UPDATE — Small clarification: By “uncommon sense”, I didn’t mean to imply that Mr. Corcoran is usually senseless. I meant that such clear sensibility as his, which is common in his case, is not commonly found in the media. Mr. Corcoran has plenty of it.
God I like smart clear-thinking and plain-talking capitalists. They’re a breath of free, fresh air.
I loved this column today (More strikes against U.S. economy) by Financial Post (NatPo) editor and columnist Terence Corcoran. The first paragraph hits it out of the park, but I couldn’t help read even more into it.

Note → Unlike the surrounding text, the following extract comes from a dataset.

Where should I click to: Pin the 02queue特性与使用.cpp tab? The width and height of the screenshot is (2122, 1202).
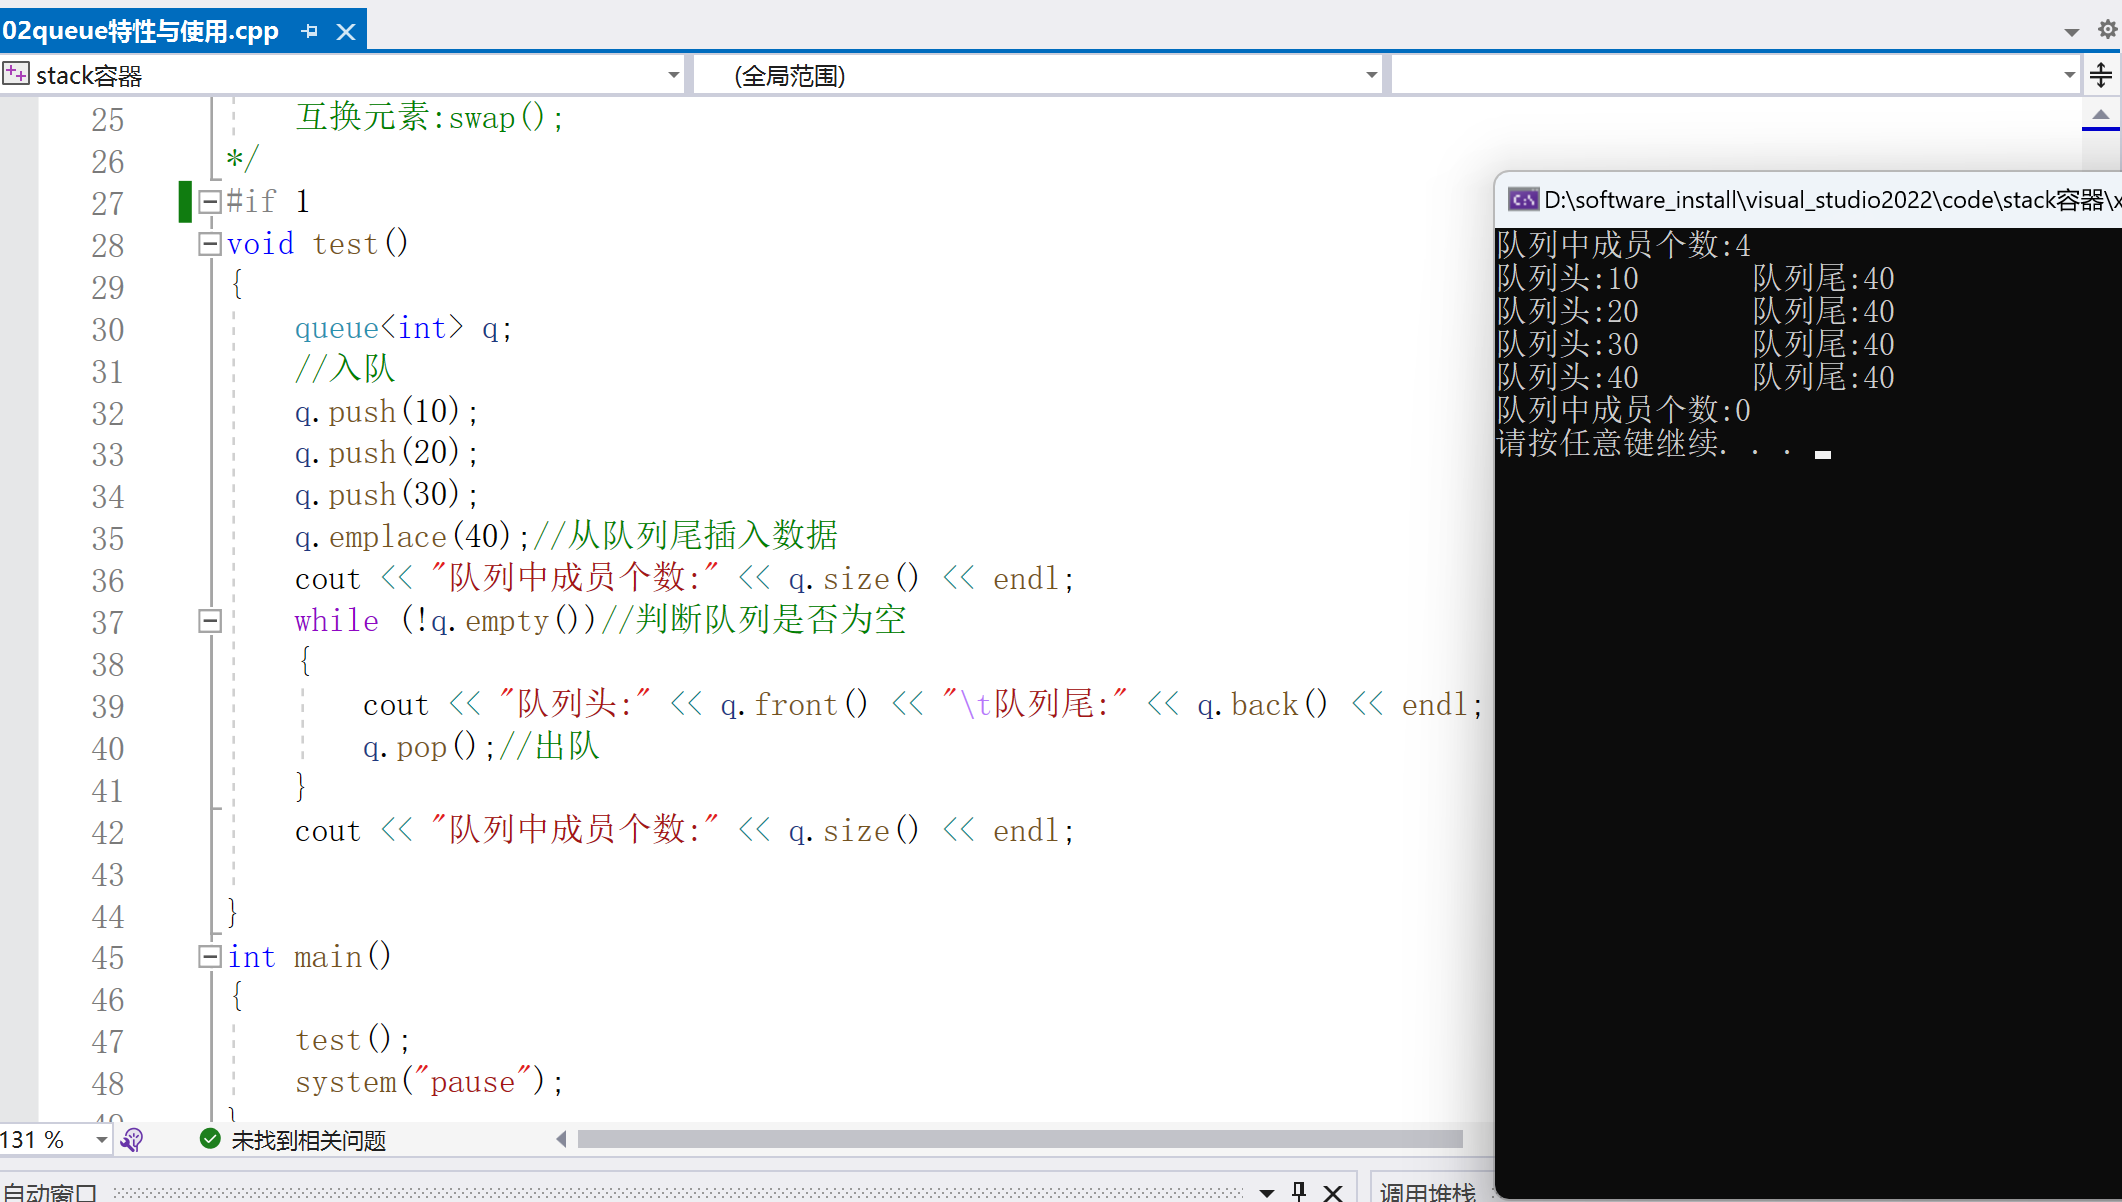point(309,32)
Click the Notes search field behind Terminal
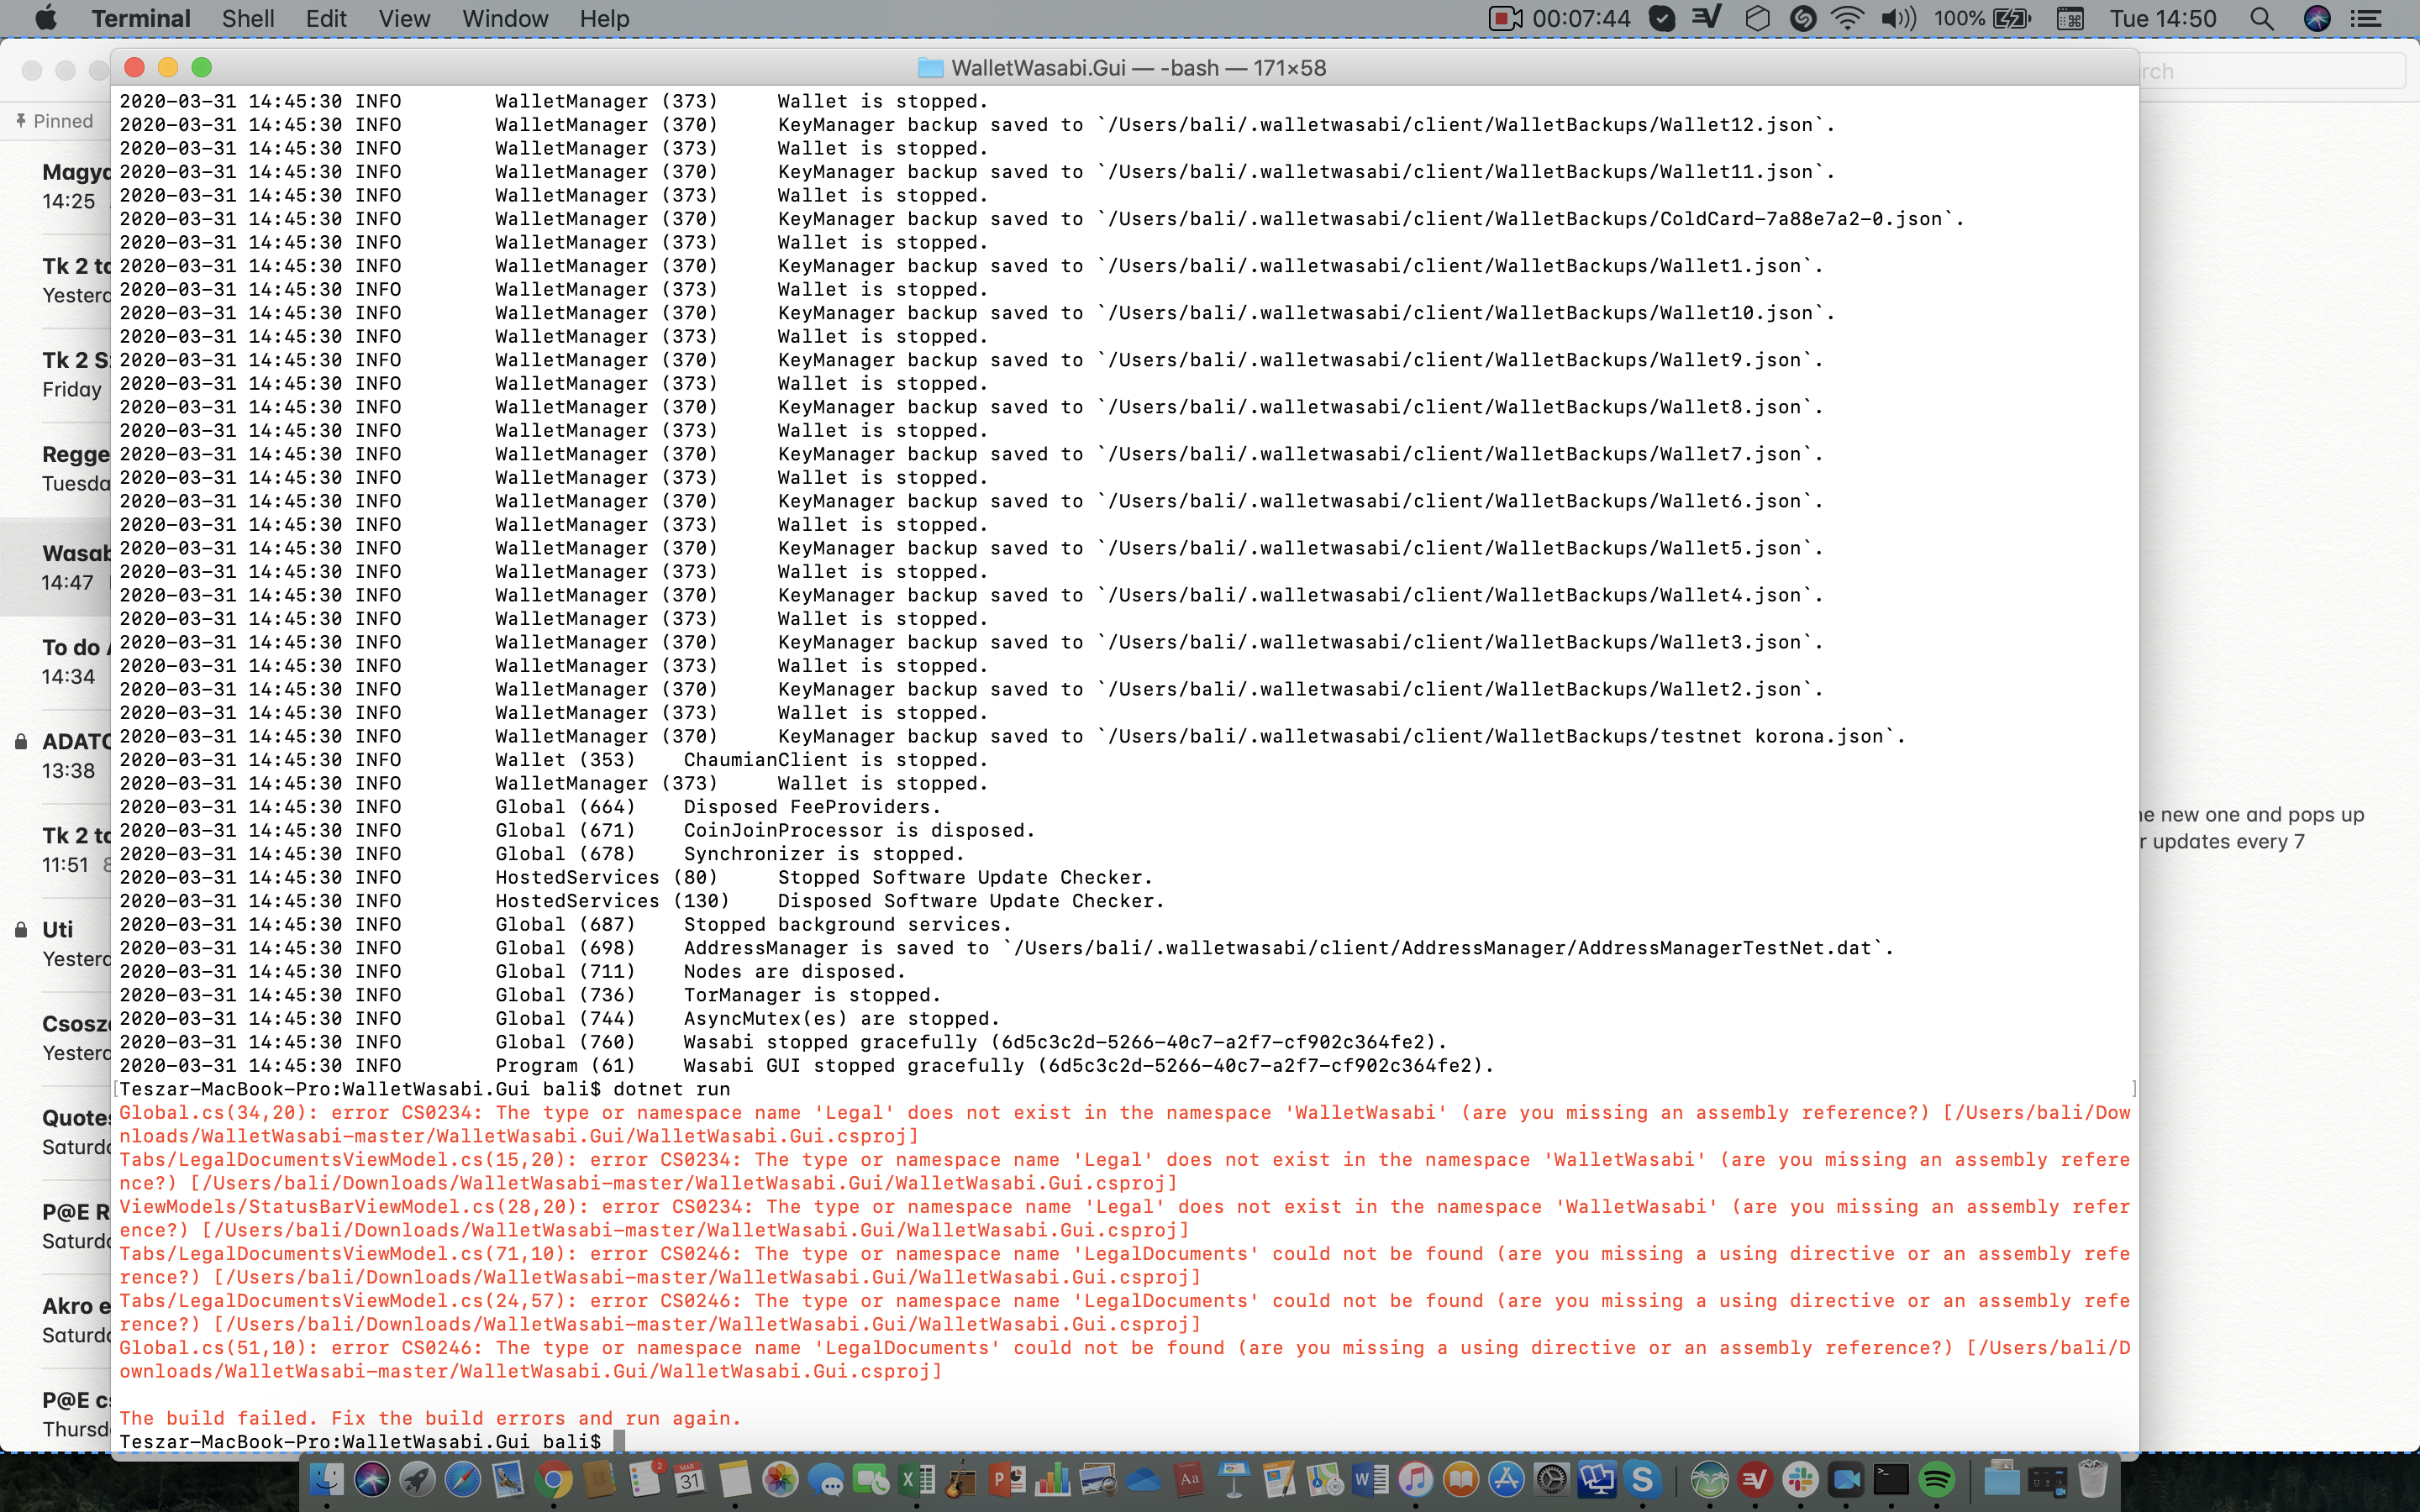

Bank bashing has always been an easy sport for demagogues, ideological rogues and politicians. It gives the bashers a sense of achievement and superiority without having to even be aware of — let alone acknowledge — the collateral damage they are inflicting on the innocent and on the general economy. President Barack Obama stepped up to the plate yesterday, took three rhetorical swings at the banking industry, and marched briskly off the field, not realizing he had struck out.
I read it in my head like this: It gives the bashers a sense of achievement and superiority without having to even be aware of — let alone acknowledge the collateral damage they are inflicting on the innocent and on the general economy — or even remotely understanding what the Hell they are talking about as they are utterly clueless. And I couldn’t get the image of a typical liberal-lefty who argues with you right up until he realizes you’re a conservative and are therefore making sense, and so in lieu of honestly losing the debate, he puts forth that ubiquitous final argument of theirs: “YOU’RE STUPID!” — and then turns tail and trots off to one anti-capitalist or anti-war or anti-anything sensible protest or another —or as Mr. Corcoran puts it, they ”[march] briskly off the field, not realizing he had struck out.”
So of course I couldn’t get the image of Jack Layton and Libby Davies and some of the other like-minded useful idiots and anti-corporate bumper-sticker-yappers in their you’ve got to be kidding party and the Liberal Party, out of my head.
Here’s a couple more fulfilling, honestly capitalist words:
In announcing his “intention to propose” a new tax on America’s banks that would raise $117-billion over 12 years, Mr. Obama portrayed the move as an attack on “massive profits and obscene bonuses” at banks that have received federal bailout money. “We want our money back, and we’re going to get it.” Called the Financial Crisis Responsibility Fee, the tax looks like a good clean populist swing at bankers. What it really is is a strike against U.S. economic recovery prospects.
[…]
By taking money from banks, Mr. Obama is simply sucking good money out of the banks and away from bank customers and turning it into bad money in the hands of government. A dollar left in the bank to help it recover and become a profit-making player in a growing economy is worth more than a dollar drained out of the bank to be chewed up in the great dysfunctional digestive systems of government. Most economists will tell you that $1 spent by government produces something less in economic growth.
Terence Corcoran is Editor of the Financial Post, which is the best part of the National Post.
Jack Layton is one of the authors of the giant unedited national left-wing obsession of time-wasting, which is the worst part of Canada. And loosely returning to the baseball reference, he loves strikes and strives for more of them, and of course he loves balls.